В сущности ничего обидного не было сказано, и, конечно, при отсутствии отклика он через полминутки и сам удалился бы восвояси, если бы не вмешательство Егора, в тоне которого явственно слышались нотки неприязни и ожесточения, вскоре затем развернувшиеся в показательный семейный скандал.
— Не отвлекайте нас, Финогеич, пожалуйста... — не подымая глаз, совсем тихо попросил он и сорвавшимся голосом обидно прибавил насчет полезности горизонтального отдохновения после принятия алкоголя. — И не мешай отцу, мама, пусть выскажется.
— Слышал его резолюцию, Матвеюшко? — с торжествующим смешком возгласил Финогеич, уже тогда подметивший признаки существеннейших перемен, заключенные в дозволении подростка обессилевшему отцу. — Вот уж и оперился твой птенец, на вылет, вдогонку старшему стремится...
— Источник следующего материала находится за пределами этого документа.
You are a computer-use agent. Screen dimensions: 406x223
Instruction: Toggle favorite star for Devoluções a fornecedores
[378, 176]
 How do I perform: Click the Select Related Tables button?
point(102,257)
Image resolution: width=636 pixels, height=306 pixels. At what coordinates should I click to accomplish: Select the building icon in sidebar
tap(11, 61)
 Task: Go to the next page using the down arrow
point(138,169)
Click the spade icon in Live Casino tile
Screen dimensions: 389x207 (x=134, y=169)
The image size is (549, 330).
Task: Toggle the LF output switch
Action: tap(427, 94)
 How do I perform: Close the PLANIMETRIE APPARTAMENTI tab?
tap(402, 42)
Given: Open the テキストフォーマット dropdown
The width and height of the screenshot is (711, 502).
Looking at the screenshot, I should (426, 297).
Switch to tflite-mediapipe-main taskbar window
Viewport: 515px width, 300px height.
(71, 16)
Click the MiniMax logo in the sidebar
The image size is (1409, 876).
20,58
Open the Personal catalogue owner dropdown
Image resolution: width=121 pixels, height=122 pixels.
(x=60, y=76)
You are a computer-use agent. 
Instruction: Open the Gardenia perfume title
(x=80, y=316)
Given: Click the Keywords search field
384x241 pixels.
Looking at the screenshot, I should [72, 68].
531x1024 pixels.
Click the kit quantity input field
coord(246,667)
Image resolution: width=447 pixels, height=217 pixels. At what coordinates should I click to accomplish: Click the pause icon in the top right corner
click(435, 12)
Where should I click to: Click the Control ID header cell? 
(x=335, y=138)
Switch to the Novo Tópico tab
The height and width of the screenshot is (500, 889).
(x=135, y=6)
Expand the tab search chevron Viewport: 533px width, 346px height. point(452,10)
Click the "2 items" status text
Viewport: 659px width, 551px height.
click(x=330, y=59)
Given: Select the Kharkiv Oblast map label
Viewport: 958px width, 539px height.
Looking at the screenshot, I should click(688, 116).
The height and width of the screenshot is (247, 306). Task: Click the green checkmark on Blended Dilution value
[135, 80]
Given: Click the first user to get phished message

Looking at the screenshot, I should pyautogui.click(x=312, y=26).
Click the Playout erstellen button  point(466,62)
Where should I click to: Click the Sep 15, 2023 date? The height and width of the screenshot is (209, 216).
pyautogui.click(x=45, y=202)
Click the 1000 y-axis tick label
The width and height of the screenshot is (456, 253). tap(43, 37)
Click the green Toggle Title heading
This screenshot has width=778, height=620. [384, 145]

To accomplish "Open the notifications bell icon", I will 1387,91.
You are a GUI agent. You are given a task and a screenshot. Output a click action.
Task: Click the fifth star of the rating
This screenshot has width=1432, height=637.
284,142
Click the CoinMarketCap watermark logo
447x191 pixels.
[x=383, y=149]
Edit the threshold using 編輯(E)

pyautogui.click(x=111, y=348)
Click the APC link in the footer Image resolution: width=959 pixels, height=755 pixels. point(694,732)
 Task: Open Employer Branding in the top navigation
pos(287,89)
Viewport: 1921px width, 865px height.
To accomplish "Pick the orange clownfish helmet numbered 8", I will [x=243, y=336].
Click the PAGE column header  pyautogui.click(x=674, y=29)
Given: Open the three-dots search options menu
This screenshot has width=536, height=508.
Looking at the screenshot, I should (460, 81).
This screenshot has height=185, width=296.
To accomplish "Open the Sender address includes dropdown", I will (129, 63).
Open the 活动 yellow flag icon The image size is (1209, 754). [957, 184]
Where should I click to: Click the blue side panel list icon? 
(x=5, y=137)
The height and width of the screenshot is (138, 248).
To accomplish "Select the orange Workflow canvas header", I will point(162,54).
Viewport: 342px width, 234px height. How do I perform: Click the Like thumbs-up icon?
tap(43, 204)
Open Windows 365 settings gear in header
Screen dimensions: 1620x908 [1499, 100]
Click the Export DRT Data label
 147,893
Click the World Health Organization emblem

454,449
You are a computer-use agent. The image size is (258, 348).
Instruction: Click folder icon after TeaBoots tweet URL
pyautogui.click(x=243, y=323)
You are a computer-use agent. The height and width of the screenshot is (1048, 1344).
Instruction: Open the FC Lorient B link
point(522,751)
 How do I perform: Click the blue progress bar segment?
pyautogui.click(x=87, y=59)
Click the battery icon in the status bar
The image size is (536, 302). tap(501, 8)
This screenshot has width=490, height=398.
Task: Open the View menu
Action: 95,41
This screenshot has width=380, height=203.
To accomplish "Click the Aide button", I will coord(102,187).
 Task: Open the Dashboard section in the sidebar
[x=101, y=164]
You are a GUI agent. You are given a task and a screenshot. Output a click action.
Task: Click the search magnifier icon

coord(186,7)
Неизвестно пока, к чему относился тот глупый, в перебранке оброненный намек, но несколько дыханий затем, словно черный ветерок подул, собравшиеся перемолчали с опущенными очами. В следующую минуту Никанор уже отводил под руку, на свою половину, сразу покорившегося ему родителя.
— Смешная ты у меня, Парашенька! — будто ничего и не было, оживился по их уходе Матвей. — Сколько годков тебя знаю, а все та же милая, малость сварливая, потешная моя. Поди, думаешь на меня — бесчувственный, колодка сапожная вместо сердца, а мне, веришь ли, стократ горше собственных переживанья ваши. Вот и собрался давеча одно тайное мое лекарство от печали вам преподнесть... проверенное, давно пользую его от вас украдкой. И, значит, помогает, коли живой перед вами сижу. В том оно и состоит, чтобы с бережка пучины за ее закраины посмелее заглянуть. Оно и жутковато, ибо и мыслью-то долгонько туда достигать, зато уж как представишь, какая тишина утешительная там, на донышке, враз оно и полегчает, вся земная горесть останется позади. Тут главное примириться с самым страшным, перед чем все остальное мелочь. А подороже-то ничего и не припас я вам на черный день, весь тут, не томите меня понужденьем надежды, не отягчайте моей доли. Принимаю попреки ваши за скуку и одиночество ваше без друзей, без просвета к избавленью. Чего греха таить, ино и вздохнешь среди ночи: локотка-то не укусишь, да еще задним числом! Сразу как суматоха началась, вакансию мне предлагали на спирто-водочном заводе, брался один разнорабочим меня устроить... да и позже в трамвайном парке мог устроиться, а виноделы и вагоновожатые наравне с прочими входят в царствие небесное!.. В одном не винюся, кровные мои, что счастья ради вашего от сирого Бога моего не отступился: стыдно было вместе со всеми покидать, да еще не за царство-боярство, а всего-навсего за пряник годишный с прогорклым повидлом... Опять же, эва, дьякон-то! А грех свой перед вами понимая, оттого и не поинтересовался никогда, много ли претерпели за отца своего: спросить боязно было! — И вдруг с пронзительной лаской во взоре, как бывает перед отбытием без возвращенья, поочередно вгляделся в сидевших перед ним. — Ну, признавайтеся, напоследок, махонькие человечки, немало поди хлебнули со мною горюшка?